Being someone who would opt for a rechargeable product over a one-time-use e-smoking product, I was puzzled why I keep seeing more and more disposables on the market. Kevin Woo from ZeroCig was kind enough to field my question, letting me know that I’m one of two types of customers he sees.
“Disposables are just as big of a market as rechargables for E-Cigs and E-Cigars but they are two different types of customers,” said Woo. “Almost all of our online sales come from consumers purchasing our rechargable E-Cigs and E-Cigars and almost all of our retail sales come from consumers purchasing our disposable E-Cigs and E-Cigars.”

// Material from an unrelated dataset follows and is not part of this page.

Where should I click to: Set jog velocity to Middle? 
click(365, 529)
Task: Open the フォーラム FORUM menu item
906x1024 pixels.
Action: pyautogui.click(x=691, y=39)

“Our online customers do their homework and understand they will save more money going with a rechargeable,” he continued. ” They also tend to be more affluent so they can affored the higher price point. Main point is that the online customers are going to favor the rechargables. Our retail customers buy more on impulse. They see our display and want to try it out. The disposable price point is great for the entry level consumer. Main point here is that the retail customers are going to favor the disposables.”
“Both are disposables and rechargeable are growing as a rapid rate. Rechargables because of the general increased popularity, word of mouth, etc.. Disposables because more and more retail stores (e.g. drug stores, gas stations, etc.) are starting to carry them.”
Woo also explained that while e-cigarettes remain the most popular item, e-cigars are growing in popularity, as are e-pipes.
The future of smoking?
It’s fascinating to see how quickly the e-cigarette market is expanding since the first e-cigs hit shelves back in 2003. New types of products are coming out constantly and there are now dozens of e-cigarette stores online. While ZeroCig and ePuffer are currently two of only a handful of outlets that appear to sell e-cigars and e-pipes, they likely won’t be alone for long and disposable e-cigarettes are quickly becoming a staple of gas stations and places you might find actual cigarettes. As the tobacco industry slowly collapses, there are an army of new companies ready to swoop in.
Though I hesitate to encourage anyone to start a regiment of nicotine, for recreational use, I’m a big fan of ZeroCig’s Aristo rechargeable e-cigar. They offer the same experience as an e-cigarette, but offer a much better value. And if you really want to make a statement, nothing will do it faster than a big electronic pipe. It may end up being a collectible.